We have entered a new era in business, and it’s one where marketing and IT come together ( and stop residing in their respective, vertical, ghettos within the organization). Gartner and other research firms say marketing departments will soon be spending more on technology than the IT department. Innovations in content resource management, enterprise resource planning, social media, cloud- based solutions, mobile platforms and more may be driving this spending spree now, but on the horizon, newer technologies like context- based engines will affect the marketing department. The bigger, more pressing issue is using technology to make money.
A different price for different people at different moments.
Last week, The New York Times ran a news item titled, Retail Frenzy: Prices on the Web Change Hourly. From the article: “Retail price wars online have entered a new era of speed and precision, creating a confusing landscape for shoppers in which prices leap and plummet on short notice. In the old days, merchants sent employees into competitors’ stores to check on pricing, and days later “sale” signs reflected new markdowns. Now, sophisticated computer programs accomplish the same goal online within hours, and even minutes.”
What happens when pricing doesn’t change hourly, but in milliseconds?
If a price changes from moment to moment it’s difficult to know what the best price was. Imagine if the price of a product was as volatile as the stock market. The New York Times piece goes on to say: “... in all, seven price changes in seven days. The unluckiest buyer paid more than triple the price that the luckiest buyer paid.” You may think this isn’t a big deal. You may think that anyone can simply hop on Twitter and ask others what they paid for a similar item, but with changes happening all the time, it would become increasingly challenging to know the best price.
It’s happening on Wall Street. It’s going to start happening to everything that you buy and sell.
Personalized pricing is one thing, high- frequency pricing is another. During a session at Google Zeitgeist this past year in Phoenix, New York Times columnist and best- selling business book author, Andrew Ross Sorkin ( Too Big To Fail), painted a harrowing financial picture of high- frequency trading compared to routine retail stock trading.
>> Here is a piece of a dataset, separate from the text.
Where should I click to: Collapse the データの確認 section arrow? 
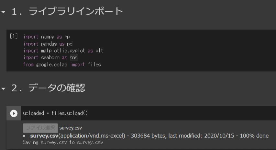[3, 88]
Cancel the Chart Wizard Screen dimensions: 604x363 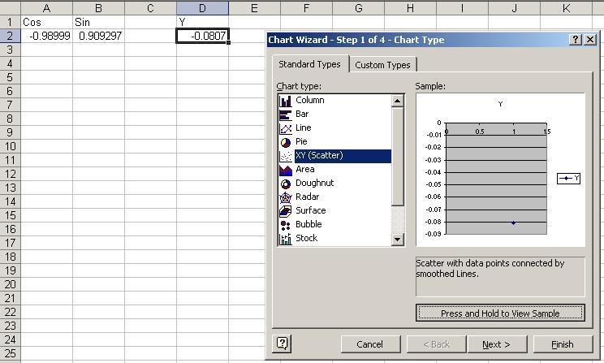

These high- frequency trading systems are the dominant force on Wall Street, using incredibly powerful computer algorithms to make decisions in milliseconds with no human intervention. In short, you ( and the best stock broker in the world) don’t stand a chance against these super- computers when it comes to generating money. So, while the current crop of price adjustments online don’t seem fair, what do you think is going to happen when these high- frequency algorithmic technologies become that much more accessible to companies?
The speed of price refers to a situation where product prices are like snowflakes. Where no two snowflakes are alike, highfrequency pricing will mean that no two prices are alike ... even for the same product. The art of retail could then devolve not into a world of dollars per square feet, but instead become a game of price optimization done in milliseconds online.
When thinking about a world where high- frequency pricing is as predominant as high- frequency trading ( again, without the assistance of any human intervention), you can’t help but wonder what kind of world we will be living in within the next five years.
There is one inevitability: high- frequency pricing is on its way.